(PASSAGE TO READ):
“When in the evening I descended from the mountain, a man, whom I had pleased with a trifling gift, met me, bringing with him hot roasted bananas, a pine-apple, and cocoa-nuts. After walking under a burning sun, I do not know anything more delicious than the milk of a young cocoa-nut. Pine-apples are here so abundant that the people eat them in the same wasteful manner as we might turnips.”
- Charles Darwin, The Voyage of the Beagle (published in 1839 as Journal and Remarks)
Charles Robert Darwin (1809 – 1882): influential evolutionary biologist and… ardent foodie? While studying at Cambridge, Darwin formed and presided over the Glutton Club (occasionally referred to as “The Gourmet Club”), a group that met weekly to dine on all sorts of rare delicacies: one member, whose account appears in Darwin’s son’s Life and Letters of Charles Darwin, describes meals of “birds and beasts which were before unknown to human palate.” The group feasted on hawk, bittern, and an old brown owl; meetings generally ended with wild games of Blackjack and too much Port wine.
At Cambridge, Darwin also met and befriended a professor of botany named John Stevens Henslow; when Captain Robert Fitzroy sought Henslow’s recommendation for a naturalist to accompany him on the second voyage of the H.M.S. Beagle, the professor suggested his young protégé. For five years, Darwin explored and collected artifacts along the coast of South America, the Galapagos islands, and the Pacific coral reefs. He never abandoned his gustatory curiosity, however, and while aboard the Beagle, he dined on rarities like armadillo and an unidentified rodent (declared the greatest meat he’d ever tasted). Darwin read voraciously during this period, including the geologist Charles Lyell’s book, Principles of Geology, which suggested that gradual changes over long periods of time shaped the world rather than great catastrophes. This notion greatly influenced Darwin: a few years after the Beagle voyage, he began to put forth his theory that species evolve over time.
By the end of the nineteenth century, Darwin’s theory of evolution provided one of the most plausible alternatives to the biblical account of creation. Darwin’s concept of natural selection was inherently random: well-adapted specimens do tend to survive in their local environment, but chance ultimately dictates the development of a species, with no particular “goal” or purpose guiding nature or civilization. Unfortunately, his theories were adopted and bastardized by “social Darwinists” who suggested that the competition between race, class or nationality was somehow “natural” and thus justified the extermination of populations deemed less “fit” (the phrase “survival of the fittest” was not even coined by Darwin).
It has been a crazy couple of weeks. I’m teaching a couple of writing courses and continuing work on my dissertation. On top of that, my husband and I decided to launch blindly into a full-scale kitchen renovation. Two weeks later, we have newly painted walls and cabinets, and plans for new countertops are in the works. This, of course, means that our kitchen is a disaster zone: yesterday, it took me a full hour to scrub little flecks of paint off of my marble pastry board.
Brownies last week, and this week, blondies: banana walnut blondies topped with a layer of dark chocolate, to be exact. I used Deb of Smitten Kitchen’s infinitely adaptable blondie recipe (adapted from a recipe found here) with an added half cup of banana and a handful of black walnut halves for the blondie portion, and boy are they tasty (no doubt due in part to the full stick of butter that goes into a fairly small batch of blondie mix). A challenging rosy apple tart, this is not: as you can see, the ingredients are all tossed into and mixed up in one bowl. Easy to make, easy to eat.

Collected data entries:
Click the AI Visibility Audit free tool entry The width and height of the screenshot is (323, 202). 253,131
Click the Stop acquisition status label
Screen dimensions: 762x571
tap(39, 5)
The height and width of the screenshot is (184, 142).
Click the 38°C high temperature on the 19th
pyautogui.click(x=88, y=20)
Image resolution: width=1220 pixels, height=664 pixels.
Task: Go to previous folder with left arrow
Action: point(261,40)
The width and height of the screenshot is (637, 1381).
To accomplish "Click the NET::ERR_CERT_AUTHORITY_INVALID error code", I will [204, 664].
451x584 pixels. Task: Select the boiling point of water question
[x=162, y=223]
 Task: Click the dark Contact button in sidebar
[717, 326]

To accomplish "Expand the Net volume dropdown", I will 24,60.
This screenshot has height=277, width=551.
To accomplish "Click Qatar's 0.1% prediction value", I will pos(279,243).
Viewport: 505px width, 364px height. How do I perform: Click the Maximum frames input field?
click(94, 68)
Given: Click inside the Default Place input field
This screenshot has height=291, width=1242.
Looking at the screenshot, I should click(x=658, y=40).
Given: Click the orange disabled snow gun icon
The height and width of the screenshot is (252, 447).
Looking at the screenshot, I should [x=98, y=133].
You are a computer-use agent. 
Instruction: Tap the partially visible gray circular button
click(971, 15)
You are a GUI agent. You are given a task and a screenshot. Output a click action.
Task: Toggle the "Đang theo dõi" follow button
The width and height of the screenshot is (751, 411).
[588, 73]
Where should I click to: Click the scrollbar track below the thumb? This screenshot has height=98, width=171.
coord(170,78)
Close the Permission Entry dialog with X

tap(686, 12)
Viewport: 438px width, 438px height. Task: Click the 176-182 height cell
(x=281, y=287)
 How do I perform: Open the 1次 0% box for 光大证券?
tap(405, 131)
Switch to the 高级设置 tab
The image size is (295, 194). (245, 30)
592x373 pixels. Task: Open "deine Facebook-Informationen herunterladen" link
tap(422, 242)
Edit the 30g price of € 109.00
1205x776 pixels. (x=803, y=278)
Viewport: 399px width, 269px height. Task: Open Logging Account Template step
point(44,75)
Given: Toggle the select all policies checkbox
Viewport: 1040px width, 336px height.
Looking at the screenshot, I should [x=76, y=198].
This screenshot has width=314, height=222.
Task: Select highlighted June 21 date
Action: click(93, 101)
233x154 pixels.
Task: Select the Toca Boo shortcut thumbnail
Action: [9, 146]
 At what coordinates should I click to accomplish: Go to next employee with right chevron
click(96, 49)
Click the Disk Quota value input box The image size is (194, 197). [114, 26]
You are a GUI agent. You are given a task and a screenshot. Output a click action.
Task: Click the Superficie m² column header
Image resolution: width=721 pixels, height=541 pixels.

(WORK TO COMPLETE):
• 1. Answer these questions using the post about Darwin.
(a) What was the name of the club Darwin formed and presided over while at Cambridge?
(b) Which professor of botany suggested Darwin as naturalist for the second voyage of the H.M.S. Beagle?
(c) What was added to the blondie portion of the recipe?
• 2. Reproduce the post about Darwin word for word, taking everything from "By the end of" down to "coined by Darwin).".

(REPLIES):
• 1.
(a) The Glutton Club
(b) John Stevens Henslow
(c) An added half cup of banana and a handful of black walnut halves

• 2.
By the end of the nineteenth century, Darwin’s theory of evolution provided one of the most plausible alternatives to the biblical account of creation. Darwin’s concept of natural selection was inherently random: well-adapted specimens do tend to survive in their local environment, but chance ultimately dictates the development of a species, with no particular “goal” or purpose guiding nature or civilization. Unfortunately, his theories were adopted and bastardized by “social Darwinists” who suggested that the competition between race, class or nationality was somehow “natural” and thus justified the extermination of populations deemed less “fit” (the phrase “survival of the fittest” was not even coined by Darwin).